== Dataset records

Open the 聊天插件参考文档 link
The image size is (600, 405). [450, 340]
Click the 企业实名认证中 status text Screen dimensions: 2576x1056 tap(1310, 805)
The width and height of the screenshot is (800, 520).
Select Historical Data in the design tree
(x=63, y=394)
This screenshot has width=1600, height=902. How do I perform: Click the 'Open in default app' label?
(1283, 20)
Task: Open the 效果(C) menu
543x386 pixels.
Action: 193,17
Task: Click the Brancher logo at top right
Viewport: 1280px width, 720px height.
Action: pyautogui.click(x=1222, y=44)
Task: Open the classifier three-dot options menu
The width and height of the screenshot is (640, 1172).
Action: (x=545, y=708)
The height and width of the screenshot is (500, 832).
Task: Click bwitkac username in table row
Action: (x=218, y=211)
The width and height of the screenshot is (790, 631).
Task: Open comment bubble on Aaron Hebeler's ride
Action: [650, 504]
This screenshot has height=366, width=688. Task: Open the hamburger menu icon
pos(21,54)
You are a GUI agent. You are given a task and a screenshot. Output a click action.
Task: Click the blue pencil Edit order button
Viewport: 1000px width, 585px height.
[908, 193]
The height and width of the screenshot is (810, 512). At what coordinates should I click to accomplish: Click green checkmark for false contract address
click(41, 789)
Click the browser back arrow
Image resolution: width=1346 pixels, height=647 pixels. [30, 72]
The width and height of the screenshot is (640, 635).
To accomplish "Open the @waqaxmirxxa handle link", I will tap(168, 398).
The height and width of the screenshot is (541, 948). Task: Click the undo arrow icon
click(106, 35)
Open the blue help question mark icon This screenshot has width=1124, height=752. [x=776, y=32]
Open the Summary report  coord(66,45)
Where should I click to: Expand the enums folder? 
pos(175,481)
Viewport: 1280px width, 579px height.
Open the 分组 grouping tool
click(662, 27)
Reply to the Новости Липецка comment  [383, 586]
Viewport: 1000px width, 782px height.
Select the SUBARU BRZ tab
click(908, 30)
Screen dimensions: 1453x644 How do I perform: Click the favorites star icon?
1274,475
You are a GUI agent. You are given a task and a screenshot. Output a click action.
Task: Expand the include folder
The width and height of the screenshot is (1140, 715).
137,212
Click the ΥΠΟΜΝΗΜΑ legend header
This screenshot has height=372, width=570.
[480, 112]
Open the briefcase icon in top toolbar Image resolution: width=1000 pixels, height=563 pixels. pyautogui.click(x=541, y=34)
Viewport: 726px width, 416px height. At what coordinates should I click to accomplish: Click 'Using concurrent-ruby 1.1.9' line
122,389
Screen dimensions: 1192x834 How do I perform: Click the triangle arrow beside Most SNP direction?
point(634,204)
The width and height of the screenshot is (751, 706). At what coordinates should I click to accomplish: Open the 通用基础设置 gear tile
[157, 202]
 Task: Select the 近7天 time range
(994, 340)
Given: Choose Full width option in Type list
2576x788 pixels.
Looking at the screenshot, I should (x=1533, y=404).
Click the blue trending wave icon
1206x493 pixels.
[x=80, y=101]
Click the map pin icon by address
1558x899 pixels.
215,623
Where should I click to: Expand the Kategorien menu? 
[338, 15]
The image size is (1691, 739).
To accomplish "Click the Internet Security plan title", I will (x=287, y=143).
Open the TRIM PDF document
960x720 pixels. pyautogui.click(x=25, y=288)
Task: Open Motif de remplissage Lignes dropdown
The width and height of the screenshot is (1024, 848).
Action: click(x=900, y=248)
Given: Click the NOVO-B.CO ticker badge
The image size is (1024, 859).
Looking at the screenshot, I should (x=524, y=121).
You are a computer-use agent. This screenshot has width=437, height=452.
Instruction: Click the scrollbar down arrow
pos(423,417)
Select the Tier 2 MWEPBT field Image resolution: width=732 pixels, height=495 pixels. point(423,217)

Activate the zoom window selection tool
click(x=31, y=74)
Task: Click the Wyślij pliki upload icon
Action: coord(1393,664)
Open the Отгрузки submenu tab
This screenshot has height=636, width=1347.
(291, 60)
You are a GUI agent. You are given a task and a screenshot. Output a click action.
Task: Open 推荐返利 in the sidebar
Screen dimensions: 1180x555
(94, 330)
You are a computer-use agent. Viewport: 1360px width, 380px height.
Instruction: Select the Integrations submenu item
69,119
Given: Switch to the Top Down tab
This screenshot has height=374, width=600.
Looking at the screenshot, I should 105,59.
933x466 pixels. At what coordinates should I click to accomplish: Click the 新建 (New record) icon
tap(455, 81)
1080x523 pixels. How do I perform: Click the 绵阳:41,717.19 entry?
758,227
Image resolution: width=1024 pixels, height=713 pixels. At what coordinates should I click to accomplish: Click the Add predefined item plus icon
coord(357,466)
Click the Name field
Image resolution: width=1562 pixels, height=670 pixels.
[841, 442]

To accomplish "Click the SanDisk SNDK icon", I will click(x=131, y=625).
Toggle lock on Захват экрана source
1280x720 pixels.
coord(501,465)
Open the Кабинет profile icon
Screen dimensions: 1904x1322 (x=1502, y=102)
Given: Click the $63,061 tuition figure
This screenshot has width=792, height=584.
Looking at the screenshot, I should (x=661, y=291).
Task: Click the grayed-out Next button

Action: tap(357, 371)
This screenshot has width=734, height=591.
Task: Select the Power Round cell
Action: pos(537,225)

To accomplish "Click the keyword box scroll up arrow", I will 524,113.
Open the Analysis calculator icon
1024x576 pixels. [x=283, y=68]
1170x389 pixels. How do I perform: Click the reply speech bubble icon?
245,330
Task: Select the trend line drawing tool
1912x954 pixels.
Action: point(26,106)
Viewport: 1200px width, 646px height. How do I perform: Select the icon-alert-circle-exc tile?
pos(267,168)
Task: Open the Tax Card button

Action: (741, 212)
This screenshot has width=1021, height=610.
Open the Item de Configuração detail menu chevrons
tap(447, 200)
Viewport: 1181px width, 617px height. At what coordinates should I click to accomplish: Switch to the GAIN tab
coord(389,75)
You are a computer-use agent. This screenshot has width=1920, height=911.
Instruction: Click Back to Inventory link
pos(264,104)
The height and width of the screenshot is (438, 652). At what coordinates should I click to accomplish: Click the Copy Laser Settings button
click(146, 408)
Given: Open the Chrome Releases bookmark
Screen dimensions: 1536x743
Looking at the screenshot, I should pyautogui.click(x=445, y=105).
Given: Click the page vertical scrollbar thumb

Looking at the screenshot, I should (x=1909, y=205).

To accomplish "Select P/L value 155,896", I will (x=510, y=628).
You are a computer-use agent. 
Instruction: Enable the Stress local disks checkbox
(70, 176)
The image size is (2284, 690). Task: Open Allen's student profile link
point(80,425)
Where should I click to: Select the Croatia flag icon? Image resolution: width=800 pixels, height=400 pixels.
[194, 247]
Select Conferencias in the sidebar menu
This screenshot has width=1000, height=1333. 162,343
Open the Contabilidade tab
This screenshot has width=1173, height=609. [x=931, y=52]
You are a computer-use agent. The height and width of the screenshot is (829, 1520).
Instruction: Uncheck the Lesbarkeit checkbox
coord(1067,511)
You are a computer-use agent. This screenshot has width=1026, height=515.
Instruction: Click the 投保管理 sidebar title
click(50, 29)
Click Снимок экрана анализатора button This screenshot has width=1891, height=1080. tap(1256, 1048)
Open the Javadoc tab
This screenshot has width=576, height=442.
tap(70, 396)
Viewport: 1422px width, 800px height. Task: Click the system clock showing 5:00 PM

====

*Task*
Would you reproduce the whole listing above, word for word?

*Task response*
Open the 聊天插件参考文档 link
The image size is (600, 405). [450, 340]
Click the 企业实名认证中 status text Screen dimensions: 2576x1056 tap(1310, 805)
The width and height of the screenshot is (800, 520).
Select Historical Data in the design tree
(x=63, y=394)
This screenshot has width=1600, height=902. How do I perform: Click the 'Open in default app' label?
(1283, 20)
Task: Open the 效果(C) menu
543x386 pixels.
Action: 193,17
Task: Click the Brancher logo at top right
Viewport: 1280px width, 720px height.
Action: pyautogui.click(x=1222, y=44)
Task: Open the classifier three-dot options menu
The width and height of the screenshot is (640, 1172).
Action: (x=545, y=708)
The height and width of the screenshot is (500, 832).
Task: Click bwitkac username in table row
Action: (x=218, y=211)
The width and height of the screenshot is (790, 631).
Task: Open comment bubble on Aaron Hebeler's ride
Action: [650, 504]
This screenshot has height=366, width=688. Task: Open the hamburger menu icon
pos(21,54)
You are a GUI agent. You are given a task and a screenshot. Output a click action.
Task: Click the blue pencil Edit order button
Viewport: 1000px width, 585px height.
[908, 193]
The height and width of the screenshot is (810, 512). At what coordinates should I click to accomplish: Click green checkmark for false contract address
click(41, 789)
Click the browser back arrow
Image resolution: width=1346 pixels, height=647 pixels. [30, 72]
The width and height of the screenshot is (640, 635).
To accomplish "Open the @waqaxmirxxa handle link", I will tap(168, 398).
The height and width of the screenshot is (541, 948). Task: Click the undo arrow icon
click(106, 35)
Open the blue help question mark icon This screenshot has width=1124, height=752. [x=776, y=32]
Open the Summary report  coord(66,45)
Where should I click to: Expand the enums folder? 
pos(175,481)
Viewport: 1280px width, 579px height.
Open the 分组 grouping tool
click(662, 27)
Reply to the Новости Липецка comment  [383, 586]
Viewport: 1000px width, 782px height.
Select the SUBARU BRZ tab
click(908, 30)
Screen dimensions: 1453x644 How do I perform: Click the favorites star icon?
1274,475
You are a GUI agent. You are given a task and a screenshot. Output a click action.
Task: Expand the include folder
The width and height of the screenshot is (1140, 715).
137,212
Click the ΥΠΟΜΝΗΜΑ legend header
This screenshot has height=372, width=570.
[480, 112]
Open the briefcase icon in top toolbar Image resolution: width=1000 pixels, height=563 pixels. pyautogui.click(x=541, y=34)
Viewport: 726px width, 416px height. At what coordinates should I click to accomplish: Click 'Using concurrent-ruby 1.1.9' line
122,389
Screen dimensions: 1192x834 How do I perform: Click the triangle arrow beside Most SNP direction?
point(634,204)
The width and height of the screenshot is (751, 706). At what coordinates should I click to accomplish: Open the 通用基础设置 gear tile
[157, 202]
 Task: Select the 近7天 time range
(994, 340)
Given: Choose Full width option in Type list
2576x788 pixels.
Looking at the screenshot, I should (x=1533, y=404).
Click the blue trending wave icon
1206x493 pixels.
[x=80, y=101]
Click the map pin icon by address
1558x899 pixels.
215,623
Where should I click to: Expand the Kategorien menu? 
[338, 15]
The image size is (1691, 739).
To accomplish "Click the Internet Security plan title", I will (x=287, y=143).
Open the TRIM PDF document
960x720 pixels. pyautogui.click(x=25, y=288)
Task: Open Motif de remplissage Lignes dropdown
The width and height of the screenshot is (1024, 848).
Action: click(x=900, y=248)
Given: Click the NOVO-B.CO ticker badge
The image size is (1024, 859).
Looking at the screenshot, I should (x=524, y=121).
You are a computer-use agent. This screenshot has width=437, height=452.
Instruction: Click the scrollbar down arrow
pos(423,417)
Select the Tier 2 MWEPBT field Image resolution: width=732 pixels, height=495 pixels. point(423,217)

Activate the zoom window selection tool
click(x=31, y=74)
Task: Click the Wyślij pliki upload icon
Action: coord(1393,664)
Open the Отгрузки submenu tab
This screenshot has height=636, width=1347.
(291, 60)
You are a GUI agent. You are given a task and a screenshot. Output a click action.
Task: Open 推荐返利 in the sidebar
Screen dimensions: 1180x555
(94, 330)
You are a computer-use agent. Viewport: 1360px width, 380px height.
Instruction: Select the Integrations submenu item
69,119
Given: Switch to the Top Down tab
This screenshot has height=374, width=600.
Looking at the screenshot, I should 105,59.
933x466 pixels. At what coordinates should I click to accomplish: Click the 新建 (New record) icon
tap(455, 81)
1080x523 pixels. How do I perform: Click the 绵阳:41,717.19 entry?
758,227
Image resolution: width=1024 pixels, height=713 pixels. At what coordinates should I click to accomplish: Click the Add predefined item plus icon
coord(357,466)
Click the Name field
Image resolution: width=1562 pixels, height=670 pixels.
[841, 442]

To accomplish "Click the SanDisk SNDK icon", I will click(x=131, y=625).
Toggle lock on Захват экрана source
1280x720 pixels.
coord(501,465)
Open the Кабинет profile icon
Screen dimensions: 1904x1322 (x=1502, y=102)
Given: Click the $63,061 tuition figure
This screenshot has width=792, height=584.
Looking at the screenshot, I should (x=661, y=291).
Task: Click the grayed-out Next button

Action: tap(357, 371)
This screenshot has width=734, height=591.
Task: Select the Power Round cell
Action: pos(537,225)

To accomplish "Click the keyword box scroll up arrow", I will 524,113.
Open the Analysis calculator icon
1024x576 pixels. [x=283, y=68]
1170x389 pixels. How do I perform: Click the reply speech bubble icon?
245,330
Task: Select the trend line drawing tool
1912x954 pixels.
Action: point(26,106)
Viewport: 1200px width, 646px height. How do I perform: Select the icon-alert-circle-exc tile?
pos(267,168)
Task: Open the Tax Card button

Action: (741, 212)
This screenshot has width=1021, height=610.
Open the Item de Configuração detail menu chevrons
tap(447, 200)
Viewport: 1181px width, 617px height. At what coordinates should I click to accomplish: Switch to the GAIN tab
coord(389,75)
You are a computer-use agent. This screenshot has width=1920, height=911.
Instruction: Click Back to Inventory link
pos(264,104)
The height and width of the screenshot is (438, 652). At what coordinates should I click to accomplish: Click the Copy Laser Settings button
click(146, 408)
Given: Open the Chrome Releases bookmark
Screen dimensions: 1536x743
Looking at the screenshot, I should pyautogui.click(x=445, y=105).
Given: Click the page vertical scrollbar thumb

Looking at the screenshot, I should (x=1909, y=205).

To accomplish "Select P/L value 155,896", I will (x=510, y=628).
You are a computer-use agent. 
Instruction: Enable the Stress local disks checkbox
(70, 176)
The image size is (2284, 690). Task: Open Allen's student profile link
point(80,425)
Where should I click to: Select the Croatia flag icon? Image resolution: width=800 pixels, height=400 pixels.
[194, 247]
Select Conferencias in the sidebar menu
This screenshot has width=1000, height=1333. 162,343
Open the Contabilidade tab
This screenshot has width=1173, height=609. [x=931, y=52]
You are a computer-use agent. The height and width of the screenshot is (829, 1520).
Instruction: Uncheck the Lesbarkeit checkbox
coord(1067,511)
You are a computer-use agent. This screenshot has width=1026, height=515.
Instruction: Click the 投保管理 sidebar title
click(50, 29)
Click Снимок экрана анализатора button This screenshot has width=1891, height=1080. tap(1256, 1048)
Open the Javadoc tab
This screenshot has width=576, height=442.
tap(70, 396)
Viewport: 1422px width, 800px height. Task: Click the system clock showing 5:00 PM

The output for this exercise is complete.